The final three chapters are devoted to the resultant modern trends of planning. Hall starts with the contrast of planning’s modern detractors—for stifling capitalism on one side and for stifling community-level agency on the other—in chapter 11 (“The City of Enterprise”). Illustrating the ways in which planners, stripped of power, and city governments enabled waterfront redevelopment such as the Inner Harbor in Baltimore, Hall suggests that power and planning merely shifted from a top–down government apparatus to the entrepreneurial efforts of private sector actors. Chapter 12 (“The City of the Tarnished Belle Époque”) illustrates the opposite side of the coin: the contrast between the rapidly modernizing wealthy and the disconnected poor of metropolitan areas. With nods to Manuel Castells and Saskia Sassen, he uses competition and sustainability to illustrate the ways in which urban redevelopment defined the planning experience in the past quarter century. In his final chapter (“The City of the Permanent Underclass”), Hall wrestles with the fact that in spite of all the great efforts to plan, ameliorate, and redevelop cities, there remains a group—changing on its face, but not in substance—identified more than a hundred years ago, that remains stuck stubbornly in poor living conditions with limited agency.

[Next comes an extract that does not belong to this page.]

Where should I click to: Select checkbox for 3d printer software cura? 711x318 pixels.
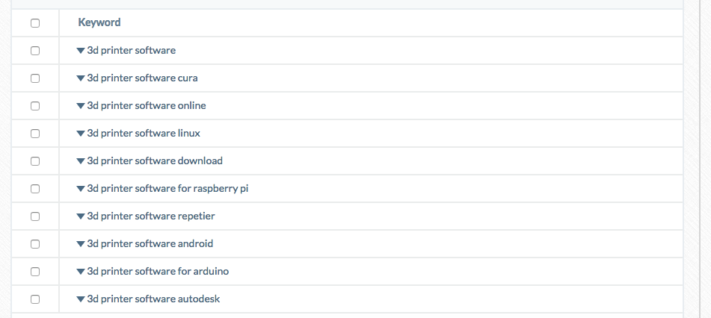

At once disillusioned by planning’s inherently political nature and espousing planning’s ability to depoliticize action through rationality and creative thinking, Hall presents planning’s big ideas and, implicitly, the theories that underlie these ideas. His work focuses on the traditional sites of planning: that of the certified, educated planner, rather than the grassroots organizers, community development leaders, and others, including women and people of color. Although at times mired in the minutiae of projects, Hall rarely veers away from the larger conceptual framework of western planning over the past century. In spite of this top–down perspective on planning history, this book represents an important part of the canon of planning history literature.
Illuminating the challenge of “wicked problems” for planners, Hall presents the planning interventions and practices that have played a central role in the alleviation of human suffering, civic disorganization, and city degeneration since the late nineteenth century and contrasts them with persistent social exclusion. He ends his last edition of Cities of Tomorrow with a problem that ties together the threads of conflict between idea and practice: “why, despite all the massive intervening economic and social improvement, the underclass should appear so steadily to recruit members to replace those lost to it” (528).